*ABOUT THIS EXERCISE*: Give back an exact copy of the lines below, from the first through the line with "Реечные стеновые панели (67, 171)"; please stop there.

[Dataset excerpts]
++++++

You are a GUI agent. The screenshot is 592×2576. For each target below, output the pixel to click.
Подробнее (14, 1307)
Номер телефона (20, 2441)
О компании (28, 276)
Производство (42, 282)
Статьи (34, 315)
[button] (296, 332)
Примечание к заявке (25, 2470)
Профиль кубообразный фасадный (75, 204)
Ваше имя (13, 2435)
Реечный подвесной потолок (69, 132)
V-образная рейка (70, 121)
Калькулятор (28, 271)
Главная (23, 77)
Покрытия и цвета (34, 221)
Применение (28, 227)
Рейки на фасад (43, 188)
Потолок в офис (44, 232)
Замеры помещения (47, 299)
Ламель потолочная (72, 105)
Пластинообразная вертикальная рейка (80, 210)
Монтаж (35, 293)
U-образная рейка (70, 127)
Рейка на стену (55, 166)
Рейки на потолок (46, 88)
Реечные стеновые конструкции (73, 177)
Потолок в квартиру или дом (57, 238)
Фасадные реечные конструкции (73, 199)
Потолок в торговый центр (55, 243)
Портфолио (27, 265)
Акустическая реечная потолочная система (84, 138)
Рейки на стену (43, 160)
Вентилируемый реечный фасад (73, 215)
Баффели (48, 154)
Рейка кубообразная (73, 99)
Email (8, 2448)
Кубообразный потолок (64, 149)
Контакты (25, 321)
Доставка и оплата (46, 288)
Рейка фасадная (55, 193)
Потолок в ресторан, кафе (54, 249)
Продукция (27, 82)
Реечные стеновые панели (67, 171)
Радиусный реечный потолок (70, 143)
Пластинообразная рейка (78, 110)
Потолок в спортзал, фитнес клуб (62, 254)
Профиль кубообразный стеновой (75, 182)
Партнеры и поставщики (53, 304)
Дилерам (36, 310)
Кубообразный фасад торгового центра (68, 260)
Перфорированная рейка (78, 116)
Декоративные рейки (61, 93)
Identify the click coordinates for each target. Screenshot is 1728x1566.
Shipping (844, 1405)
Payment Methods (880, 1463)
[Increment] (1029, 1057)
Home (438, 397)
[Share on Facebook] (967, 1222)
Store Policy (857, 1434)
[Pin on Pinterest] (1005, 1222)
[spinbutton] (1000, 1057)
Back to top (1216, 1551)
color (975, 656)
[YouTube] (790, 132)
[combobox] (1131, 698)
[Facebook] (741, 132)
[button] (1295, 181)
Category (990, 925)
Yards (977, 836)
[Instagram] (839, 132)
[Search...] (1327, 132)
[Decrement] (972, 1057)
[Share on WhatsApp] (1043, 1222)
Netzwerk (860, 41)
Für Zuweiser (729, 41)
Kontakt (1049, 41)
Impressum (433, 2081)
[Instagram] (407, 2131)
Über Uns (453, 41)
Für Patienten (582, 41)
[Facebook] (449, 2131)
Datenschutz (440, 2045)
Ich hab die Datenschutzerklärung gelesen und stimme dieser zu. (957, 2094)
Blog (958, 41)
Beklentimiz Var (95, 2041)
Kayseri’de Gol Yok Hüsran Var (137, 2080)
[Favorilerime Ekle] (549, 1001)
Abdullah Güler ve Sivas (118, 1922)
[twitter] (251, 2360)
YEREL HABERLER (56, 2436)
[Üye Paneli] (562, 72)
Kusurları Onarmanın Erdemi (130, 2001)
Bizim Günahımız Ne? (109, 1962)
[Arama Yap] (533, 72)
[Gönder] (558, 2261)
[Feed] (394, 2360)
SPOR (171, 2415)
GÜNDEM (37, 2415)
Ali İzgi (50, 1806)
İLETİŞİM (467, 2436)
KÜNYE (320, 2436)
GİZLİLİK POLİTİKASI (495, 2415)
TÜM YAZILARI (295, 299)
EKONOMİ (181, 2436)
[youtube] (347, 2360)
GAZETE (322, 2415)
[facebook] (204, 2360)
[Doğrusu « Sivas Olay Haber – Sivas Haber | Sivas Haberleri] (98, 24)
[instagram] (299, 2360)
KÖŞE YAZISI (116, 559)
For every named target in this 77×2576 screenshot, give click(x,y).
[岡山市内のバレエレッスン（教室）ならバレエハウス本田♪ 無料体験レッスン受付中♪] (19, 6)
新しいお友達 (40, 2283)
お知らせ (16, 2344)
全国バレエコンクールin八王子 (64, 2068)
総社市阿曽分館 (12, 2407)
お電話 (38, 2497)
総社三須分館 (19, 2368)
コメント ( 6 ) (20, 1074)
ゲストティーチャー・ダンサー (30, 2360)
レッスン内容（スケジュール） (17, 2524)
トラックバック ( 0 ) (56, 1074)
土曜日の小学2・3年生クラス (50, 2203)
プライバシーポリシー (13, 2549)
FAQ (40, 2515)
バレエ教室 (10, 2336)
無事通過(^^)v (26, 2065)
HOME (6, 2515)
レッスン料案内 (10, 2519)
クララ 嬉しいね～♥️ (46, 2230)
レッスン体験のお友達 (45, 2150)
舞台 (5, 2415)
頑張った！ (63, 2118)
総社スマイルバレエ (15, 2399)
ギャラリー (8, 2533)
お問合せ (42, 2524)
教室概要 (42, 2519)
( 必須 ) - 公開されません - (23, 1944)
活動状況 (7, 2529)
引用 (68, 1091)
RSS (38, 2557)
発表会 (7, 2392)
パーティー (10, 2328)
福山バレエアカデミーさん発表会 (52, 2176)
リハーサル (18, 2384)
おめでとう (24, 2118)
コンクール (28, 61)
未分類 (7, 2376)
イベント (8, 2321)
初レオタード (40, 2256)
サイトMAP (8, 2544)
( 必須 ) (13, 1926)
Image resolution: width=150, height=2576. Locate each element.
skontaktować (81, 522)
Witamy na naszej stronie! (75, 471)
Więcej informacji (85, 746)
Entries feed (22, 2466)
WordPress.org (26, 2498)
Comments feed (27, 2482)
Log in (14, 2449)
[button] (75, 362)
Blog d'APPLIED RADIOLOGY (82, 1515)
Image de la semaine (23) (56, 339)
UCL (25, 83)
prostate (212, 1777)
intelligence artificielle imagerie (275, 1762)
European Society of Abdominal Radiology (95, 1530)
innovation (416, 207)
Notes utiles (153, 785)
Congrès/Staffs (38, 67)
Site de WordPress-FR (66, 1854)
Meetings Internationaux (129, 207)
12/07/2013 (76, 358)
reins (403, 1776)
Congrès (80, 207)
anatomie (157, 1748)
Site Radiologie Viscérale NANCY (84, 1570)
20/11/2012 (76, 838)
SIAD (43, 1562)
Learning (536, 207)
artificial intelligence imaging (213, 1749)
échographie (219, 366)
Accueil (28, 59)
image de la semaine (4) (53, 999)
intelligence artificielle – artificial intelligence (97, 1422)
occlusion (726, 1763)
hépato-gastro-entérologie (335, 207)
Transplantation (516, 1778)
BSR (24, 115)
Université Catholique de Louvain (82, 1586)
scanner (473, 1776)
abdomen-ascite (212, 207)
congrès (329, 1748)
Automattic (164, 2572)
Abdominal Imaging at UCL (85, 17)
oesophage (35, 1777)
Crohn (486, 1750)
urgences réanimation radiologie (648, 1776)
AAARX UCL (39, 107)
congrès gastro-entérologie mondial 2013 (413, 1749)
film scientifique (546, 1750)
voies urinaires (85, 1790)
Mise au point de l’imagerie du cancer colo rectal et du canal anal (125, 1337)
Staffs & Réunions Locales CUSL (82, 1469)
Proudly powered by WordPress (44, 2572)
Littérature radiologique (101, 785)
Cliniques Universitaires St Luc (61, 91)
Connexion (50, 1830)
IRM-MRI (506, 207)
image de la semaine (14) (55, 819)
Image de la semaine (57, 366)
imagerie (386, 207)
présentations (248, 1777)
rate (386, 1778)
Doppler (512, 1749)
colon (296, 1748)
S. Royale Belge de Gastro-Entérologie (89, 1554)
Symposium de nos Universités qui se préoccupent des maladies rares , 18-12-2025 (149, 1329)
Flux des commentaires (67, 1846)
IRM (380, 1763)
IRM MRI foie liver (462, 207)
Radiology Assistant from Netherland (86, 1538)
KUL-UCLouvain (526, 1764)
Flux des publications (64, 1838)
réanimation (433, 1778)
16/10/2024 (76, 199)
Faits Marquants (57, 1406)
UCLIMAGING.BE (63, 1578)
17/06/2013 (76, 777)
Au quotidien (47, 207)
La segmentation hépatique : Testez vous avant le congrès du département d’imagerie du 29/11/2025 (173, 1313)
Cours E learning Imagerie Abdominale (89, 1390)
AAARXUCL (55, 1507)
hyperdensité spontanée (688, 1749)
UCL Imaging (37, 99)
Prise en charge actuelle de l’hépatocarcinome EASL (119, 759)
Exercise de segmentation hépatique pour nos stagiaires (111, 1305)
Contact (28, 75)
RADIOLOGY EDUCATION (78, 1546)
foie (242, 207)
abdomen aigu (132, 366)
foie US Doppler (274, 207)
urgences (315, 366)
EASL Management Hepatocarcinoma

++++++

*ANSWER TO THE EXERCISE*:
You are a GUI agent. The screenshot is 592×2576. For each target below, output the pixel to click.
Подробнее (14, 1307)
Номер телефона (20, 2441)
О компании (28, 276)
Производство (42, 282)
Статьи (34, 315)
[button] (296, 332)
Примечание к заявке (25, 2470)
Профиль кубообразный фасадный (75, 204)
Ваше имя (13, 2435)
Реечный подвесной потолок (69, 132)
V-образная рейка (70, 121)
Калькулятор (28, 271)
Главная (23, 77)
Покрытия и цвета (34, 221)
Применение (28, 227)
Рейки на фасад (43, 188)
Потолок в офис (44, 232)
Замеры помещения (47, 299)
Ламель потолочная (72, 105)
Пластинообразная вертикальная рейка (80, 210)
Монтаж (35, 293)
U-образная рейка (70, 127)
Рейка на стену (55, 166)
Рейки на потолок (46, 88)
Реечные стеновые конструкции (73, 177)
Потолок в квартиру или дом (57, 238)
Фасадные реечные конструкции (73, 199)
Потолок в торговый центр (55, 243)
Портфолио (27, 265)
Акустическая реечная потолочная система (84, 138)
Рейки на стену (43, 160)
Вентилируемый реечный фасад (73, 215)
Баффели (48, 154)
Рейка кубообразная (73, 99)
Email (8, 2448)
Кубообразный потолок (64, 149)
Контакты (25, 321)
Доставка и оплата (46, 288)
Рейка фасадная (55, 193)
Потолок в ресторан, кафе (54, 249)
Продукция (27, 82)
Реечные стеновые панели (67, 171)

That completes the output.